What led me into this train of thought was an accidental visit, which I paid yesterday, to an old acquaintance, formerly a domestic in the family of my grandfather, and by him established, above forty years ago, in a little shop, where he has found means to acquire a decent subsistence. When but a boy, as I have heard my father say, he was esteemed an oddity by all the neighbourhood, and always had a strong propensity to little mischievous exploits. He would stalk through the churchyard at night, wrapped in a tablecloth; he would hide the maid's shoes, blacken his face to frighten the children, and grease the strings of the chaplain's violin. Indeed, my grand father, though he had a regard for the boy, was at length obliged to discard him, for fasten

ing his grand-aunt Anna Maria's lappet to the chair, while she sat at dinner, to her utter confusion as soon as she attempted to quit her place.

I found him in the little apartment behind his shop, with a large book open before him, in which he seemed to have been writing; and on the back of which was lettered, not unaptly, as will appear from what follows, DAY-Book.

He observed that he had been just bringing up his accounts to the close of yesterday; but added, with a shake of the head, "How unlucky it is, it should have happened on a Sunday!
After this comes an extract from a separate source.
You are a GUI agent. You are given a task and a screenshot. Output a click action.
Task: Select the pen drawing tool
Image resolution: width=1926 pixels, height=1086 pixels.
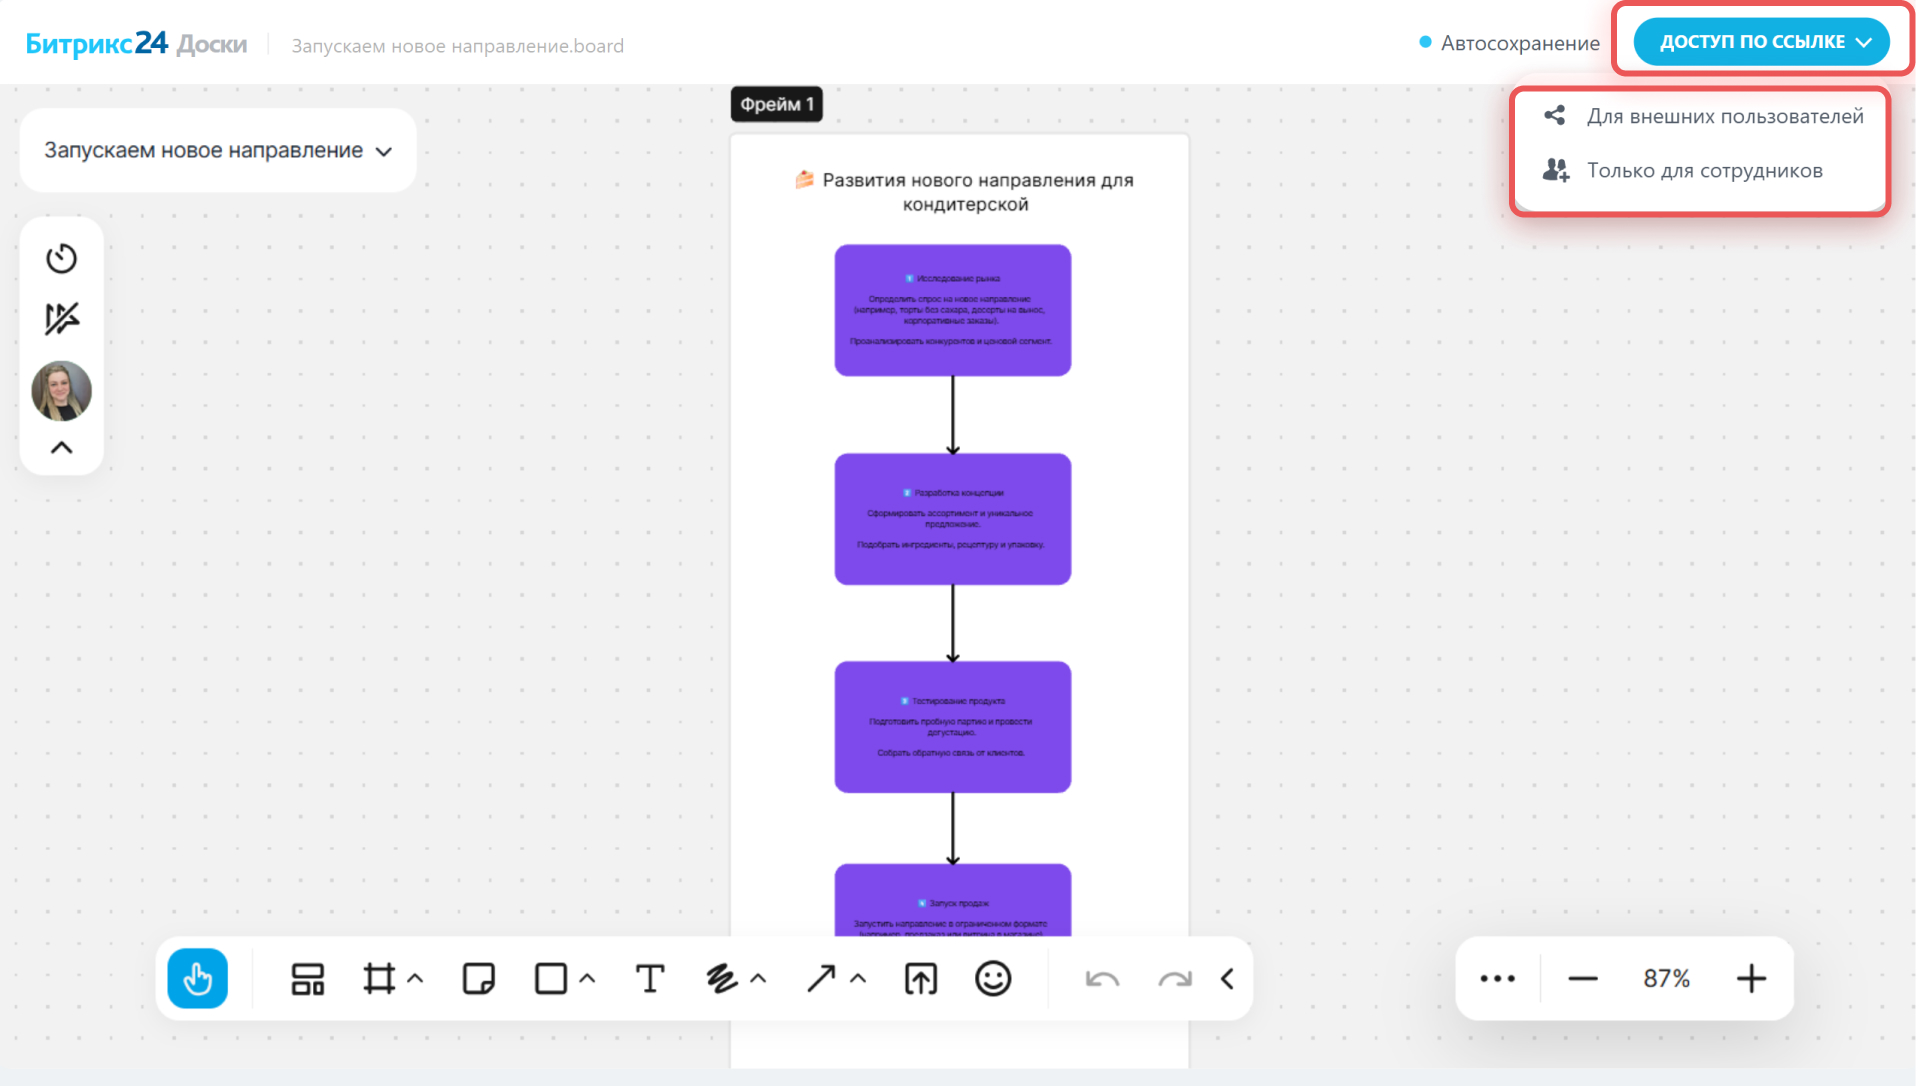pos(721,978)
I shall be below par this year. I believe I may say without vanity," said he, seeing me somewhat at a loss to understand him, "that there is not a man in the parish who makes so many fools as myself. Why, sir, I have averaged, for the last fourteen years, thirty fools per annum; and it would have been more, but for that plaguy gout which confined me last spring.--Ah! it was a great loss to me; I had not a single fool, except my apothecary's apprentice, whom I sent to the upper end of Islington to get me some genuine pantilum pulverosum;- but then, the year before was a plentiful year, a very plentiful year. Do, sir, let me read you my journal for the first of April in that year." I assented: he put on his spectacles, and read as follows.

"1st April, 1790.-Got up early this morning, to prepare for business-Sally still a-bed-Flung the watchman a shilling out of the window, to rap at my door, and cry fire-Sally started up in a fright, overturned my best wig, which stood in the passage, and ran into the street half naked-Was obliged to give her a shilling, to quiet her.

"Ten o'clock.-Sent a letter to Mr. Plume, the undertaker, telling him that my neighbour old Frank Fuz, who was married on Monday to his late wife's step-daughter, had died suddenly last night-Saw six of Plume's men go in, and heard old Fuz very loud with them.

"Invited all our club to dine at deputy Dripping's, and invited him to dine with alderman Grub, at Hampstead.-N. B. The alderman is on a visit to his son-in-law in Kent.

"Twelve o'clock.-Received an order, in the name of a customer in Essex, for six pounds of snuff, to be sent by the coach-Smoked the bite, and kicked the messenger out of the shop.N.B. Not catch old birds, &c.

"One o'clock.-Afraid Sally would play some trick upon me in dressing my dinner; so went to get a steak at a coffeehouse-Chalked the waiter's back as he gave me my change. N.B. Two bad shillings. "Asked an old woman in Cheapside, what was the matter with her hat?-She took it off; and while I was calling her April fool, a boy ran off with my handkerchief in his hand.

"Tapped a Blue-school boy on the shoulder, and asked what he had got behind him? He answered, A fool-The people laughed at this: I did not see much in it.

"Three o'clock.-Sent Sally to the Tower, to see a democrat; carried the key of the cellar with her, and spent me half-a-crown in coach-hire. "Gave Giles my shopman a glass of brandy, which he took for a glass of wine. Giles unable to attend shop the next day."